--- Document extract ---

Safety stock typically sits within your finished goods or raw materials inventory rather than as a separate category. The distinction is in why it’s being held: it’s the stock you’re keeping as a contingency, not stock you expect to sell through in the normal course of business.
Dead stock
Dead stock is inventory that has stopped selling and is unlikely to move at full price. It ties up warehouse space and working capital without generating any return. The longer it sits, the more it costs.
Tracking sell-through rates by product is the most reliable way to stay on top of it. Catching slow-moving inventory early means you still have options, like a promotion or a clearance sale, before the problem gets worse.
For strategies to identify and clear dead stock before it compounds, see our dead stock guide.
Inventory management

With the classification of inventories down, the natural question that arises is how to manage them effectively.
There are plenty of strategies when it comes to managing your inventory. However, it is becoming increasingly easy to implement perpetual inventory systems with the rise of inventory management software like Katana.

--- Given data ---

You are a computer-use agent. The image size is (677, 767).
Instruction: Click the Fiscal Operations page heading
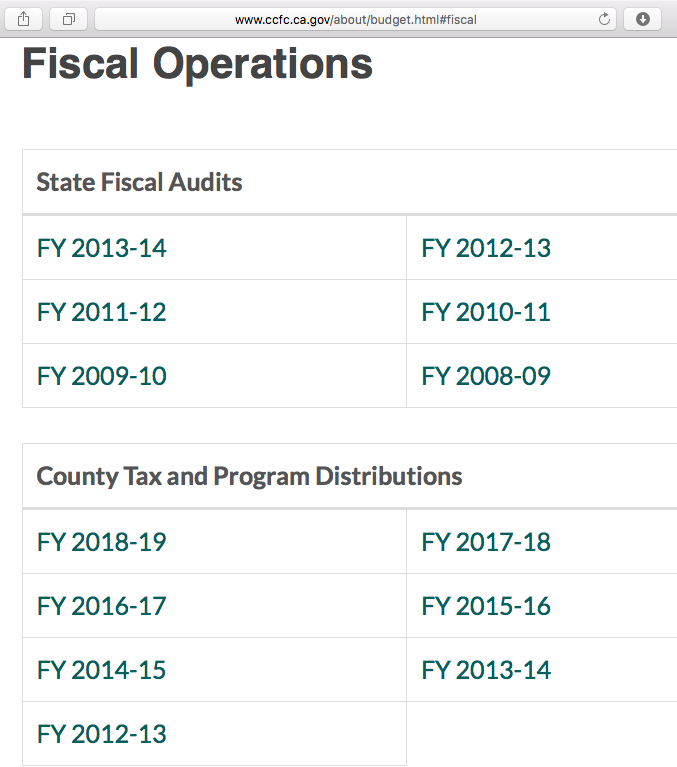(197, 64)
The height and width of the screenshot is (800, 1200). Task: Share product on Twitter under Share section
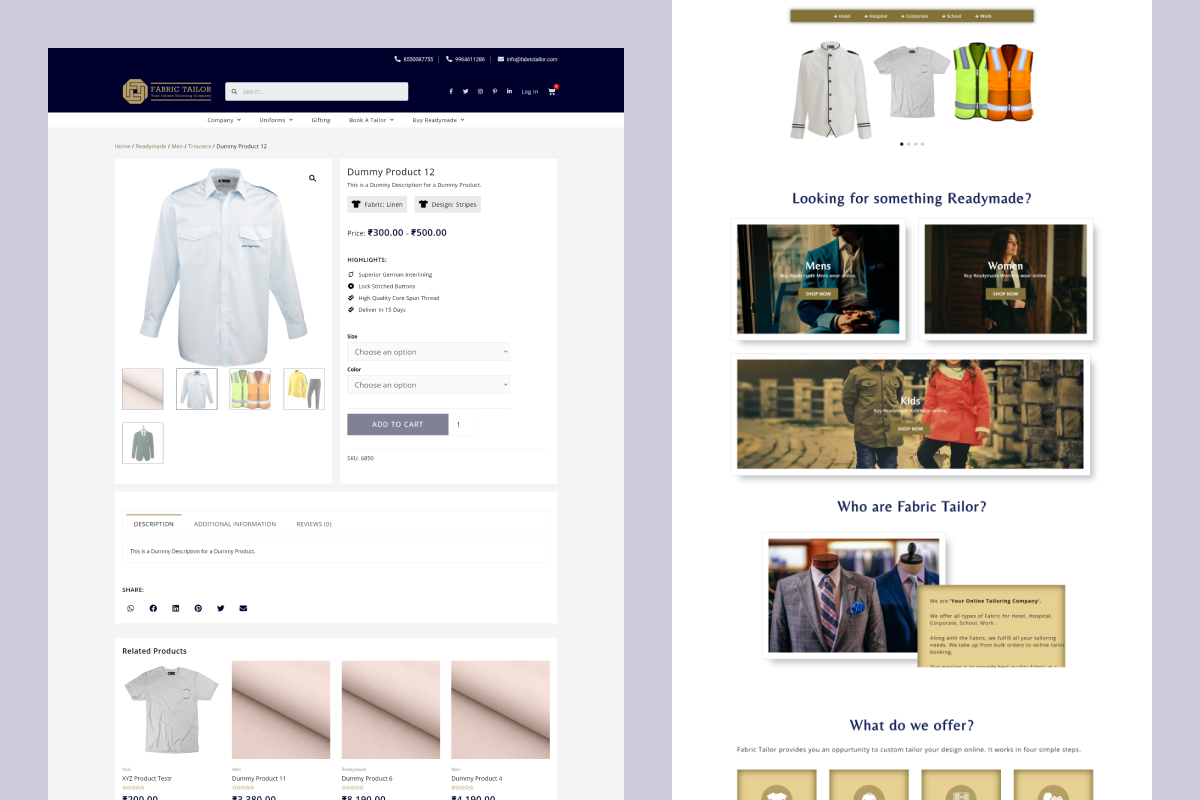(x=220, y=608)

---
--- Given data ---

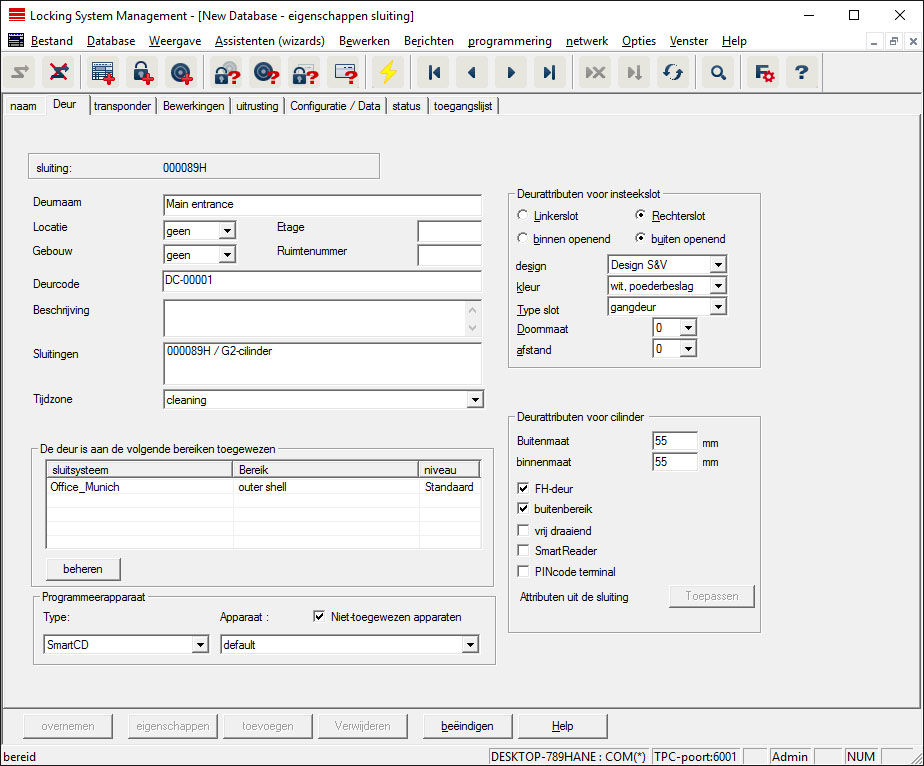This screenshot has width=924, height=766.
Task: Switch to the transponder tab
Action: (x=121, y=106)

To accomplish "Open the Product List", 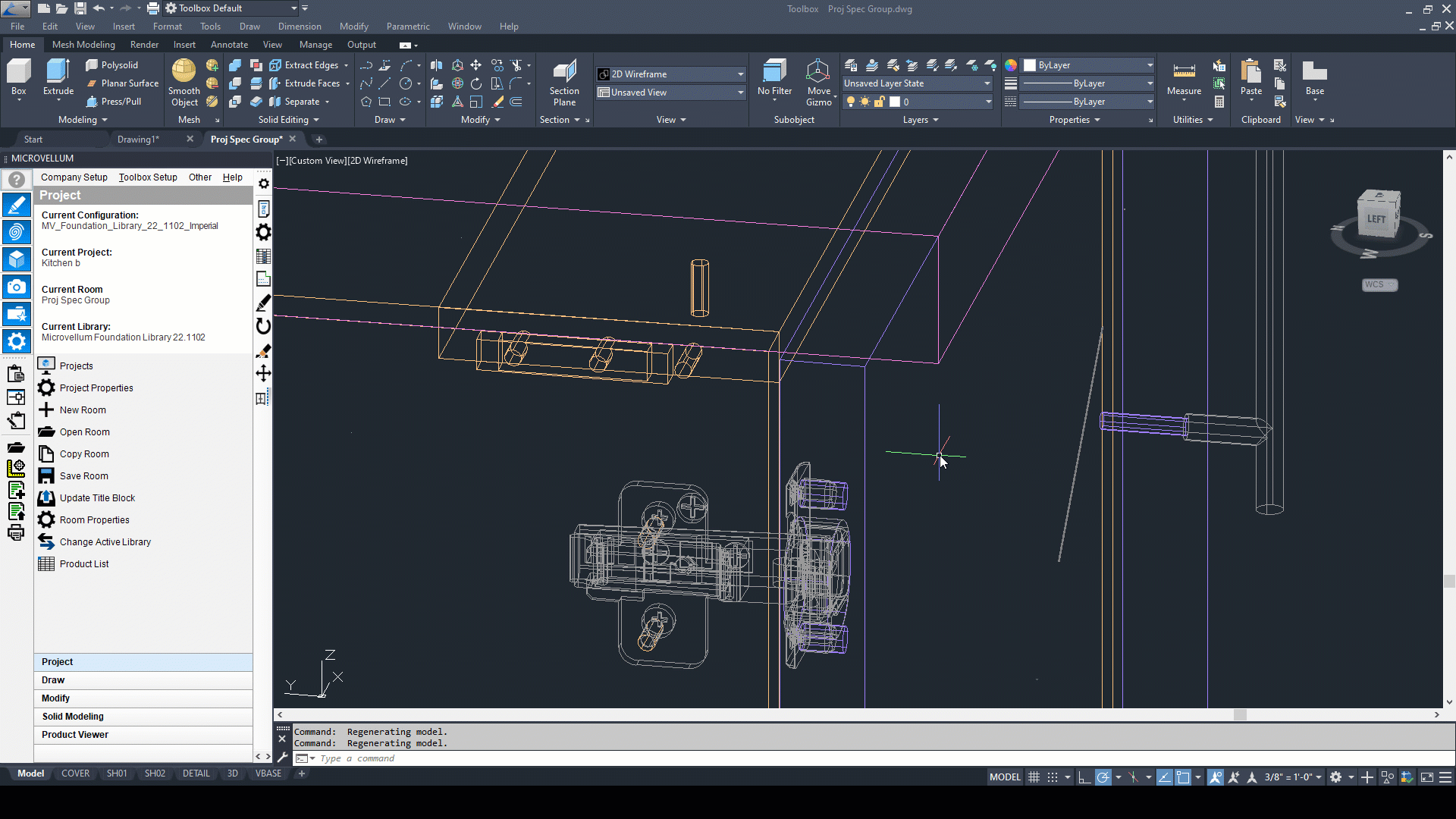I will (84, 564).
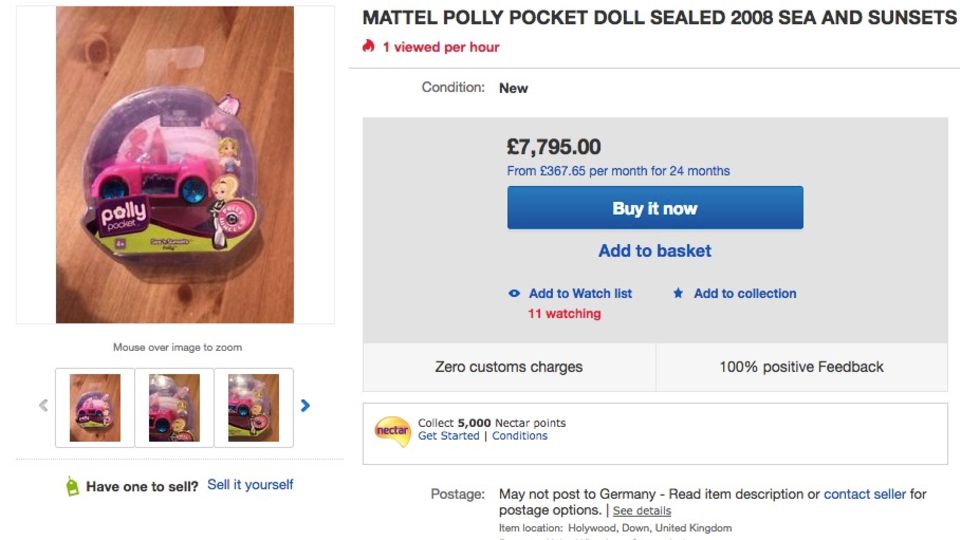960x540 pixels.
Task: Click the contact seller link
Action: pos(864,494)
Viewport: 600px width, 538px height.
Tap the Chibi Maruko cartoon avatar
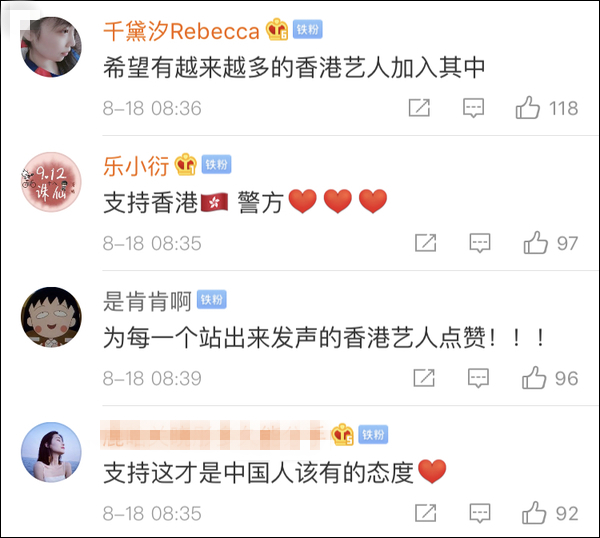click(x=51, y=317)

---

• Tasks to carry out:
1. Please answer these questions from the inventory text, one per line:
(a) Where does safety stock typically sit?
(b) What two things does dead stock tie up?
(c) What is the most reliable way to stay on top of dead stock?
2. For each statement, say yes or no depending on whether it agrees with the inventory text, and quote the words that decide it.
(a) Safety stock is held as a separate inventory category.
(b) A clearance sale is given as an option for slow-moving inventory caught early.
(c) Perpetual inventory systems are becoming harder to implement.

• The results:
1.
(a) Within finished goods or raw materials inventory
(b) Warehouse space and working capital
(c) Tracking sell-through rates by product

2.
(a) No: "Safety stock typically sits within your finished goods or raw materials inventory rather than as a separate category."
(b) Yes: "like a promotion or a clearance sale"
(c) No: "it is becoming increasingly easy to implement perpetual inventory systems"